# [What to work on]
Search the data below, and report every line in which "icon" occurs.

(Dataset records)

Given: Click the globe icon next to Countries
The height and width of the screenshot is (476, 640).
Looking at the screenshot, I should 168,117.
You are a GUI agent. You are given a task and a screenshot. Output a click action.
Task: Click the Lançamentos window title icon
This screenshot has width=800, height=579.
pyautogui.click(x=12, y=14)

(End Dataset records)
(Dataset records)

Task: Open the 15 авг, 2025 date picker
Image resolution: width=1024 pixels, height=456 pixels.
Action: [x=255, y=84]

(End Dataset records)

# [Exercise output]
Given: Click the globe icon next to Countries
Task: Click the Lançamentos window title icon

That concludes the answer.